The two monuments give us historical coordinates: they were accidental bookends of the twentieth century. Looking south towards Paris, the Basilica of Sacré-Coeur glowered at the clouds from atop Montmartre, the hill just behind my apartment in northern Paris. The massive church had been built between 1875 and 1914 as a Catholic symbol of the “return to law and order,” in the aftermath of the Paris Commune’s bloody defeat in 1871 (Harvey 2003:323). Republicans understood the building, correctly, as a reactionary affirmation; in 1880, the Paris city council denounced it as “an incessant provocation to civil war” (Harvey 2003:329). By the time of my fieldwork, this history of anticlerical struggles and failed revolutions was entirely submerged in the Basilica’s modern identity — a bohemian tourist trap with a good view. White tourists were not told that the adjacent neighborhood, Barbès-Rochechouart, was the liveliest, most racially diverse zone of working-class life in Paris. It bustled with commerce and energy, and was full of political conflicts over immigration, Islam, and police harassment. What were the tourists told? A crypto-racist message: to beware of pickpockets.
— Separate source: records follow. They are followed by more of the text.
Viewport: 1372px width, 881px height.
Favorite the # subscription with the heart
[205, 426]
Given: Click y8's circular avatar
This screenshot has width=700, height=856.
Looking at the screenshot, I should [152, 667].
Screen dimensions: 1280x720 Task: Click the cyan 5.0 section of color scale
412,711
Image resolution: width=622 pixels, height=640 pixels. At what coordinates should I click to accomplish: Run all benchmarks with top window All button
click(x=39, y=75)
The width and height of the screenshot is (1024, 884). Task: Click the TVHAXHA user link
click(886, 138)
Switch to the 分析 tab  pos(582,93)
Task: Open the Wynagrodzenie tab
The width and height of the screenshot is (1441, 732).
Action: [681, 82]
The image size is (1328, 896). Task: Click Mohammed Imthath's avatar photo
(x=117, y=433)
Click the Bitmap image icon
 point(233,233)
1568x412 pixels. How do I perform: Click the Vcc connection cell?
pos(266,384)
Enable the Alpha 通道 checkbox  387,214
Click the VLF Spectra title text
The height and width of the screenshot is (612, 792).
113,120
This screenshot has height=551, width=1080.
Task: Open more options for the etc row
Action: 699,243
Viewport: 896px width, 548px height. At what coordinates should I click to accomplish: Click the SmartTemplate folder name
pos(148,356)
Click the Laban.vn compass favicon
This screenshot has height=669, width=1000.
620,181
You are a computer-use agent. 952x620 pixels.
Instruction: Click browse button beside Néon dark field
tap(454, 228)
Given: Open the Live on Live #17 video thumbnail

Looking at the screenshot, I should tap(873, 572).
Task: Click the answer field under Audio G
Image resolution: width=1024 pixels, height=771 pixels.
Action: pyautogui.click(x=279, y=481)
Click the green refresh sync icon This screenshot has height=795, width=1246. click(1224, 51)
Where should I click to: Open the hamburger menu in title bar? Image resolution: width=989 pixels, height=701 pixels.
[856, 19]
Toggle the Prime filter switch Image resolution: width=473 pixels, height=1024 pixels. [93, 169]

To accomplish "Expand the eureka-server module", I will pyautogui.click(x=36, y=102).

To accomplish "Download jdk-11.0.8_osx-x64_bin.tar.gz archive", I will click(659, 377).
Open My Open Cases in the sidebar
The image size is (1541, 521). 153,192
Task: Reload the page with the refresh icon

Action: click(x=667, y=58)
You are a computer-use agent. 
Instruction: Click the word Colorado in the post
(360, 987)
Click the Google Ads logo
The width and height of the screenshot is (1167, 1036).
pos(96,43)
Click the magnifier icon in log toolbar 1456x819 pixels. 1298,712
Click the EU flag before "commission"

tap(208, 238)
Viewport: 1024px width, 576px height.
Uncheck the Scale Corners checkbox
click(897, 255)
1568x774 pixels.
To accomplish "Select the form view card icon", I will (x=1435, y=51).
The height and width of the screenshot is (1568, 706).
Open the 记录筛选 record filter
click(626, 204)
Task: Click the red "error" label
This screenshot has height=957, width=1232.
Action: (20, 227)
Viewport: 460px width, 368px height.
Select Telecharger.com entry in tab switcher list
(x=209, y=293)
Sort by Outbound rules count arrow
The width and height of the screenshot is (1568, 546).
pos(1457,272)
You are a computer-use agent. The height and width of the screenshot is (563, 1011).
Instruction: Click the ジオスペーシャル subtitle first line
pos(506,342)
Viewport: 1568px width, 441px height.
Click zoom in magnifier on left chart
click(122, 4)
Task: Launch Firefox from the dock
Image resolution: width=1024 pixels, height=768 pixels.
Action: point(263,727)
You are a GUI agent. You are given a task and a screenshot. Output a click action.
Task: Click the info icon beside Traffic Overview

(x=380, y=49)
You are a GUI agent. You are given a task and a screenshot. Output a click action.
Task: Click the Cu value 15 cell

In the other direction, looking north and a little east of downtown Saint-Denis, you could spy the tall, spidery masts of the 80,000-seat national stadium, the Stade de France. The Stade, first opened for the 1998 World Cup, was credited as a turning point in banlieue modernization, ushering in a new post-Fordist economy in Saint-Denis, which centered on cultural industries and gentrification (Bordes 2007:38). France had won the World Cup in the newly-opened stadium; its multiracial team was then headed by Zinedine Zidane, whose working-class Algerian origins made him a national symbol of racial integration. Yet the stadium itself, as a monumental state project, was politically ambiguous, equally displaying the failures of Republican social inclusion. During my fieldwork, the homeless camped along the industrial canal by the stadium, symbolizing the left-behinds of the post-Fordist economy. And on 13 November 2015, the stadium became a target for three suicide bombers sent by the Islamic State, in parallel with similar attacks on Paris restaurants and the Bataclan nightclub.
The Basilica and the stadium were accidental monuments to France’s ongoing social fractures. They loomed on the horizons of Saint-Denis.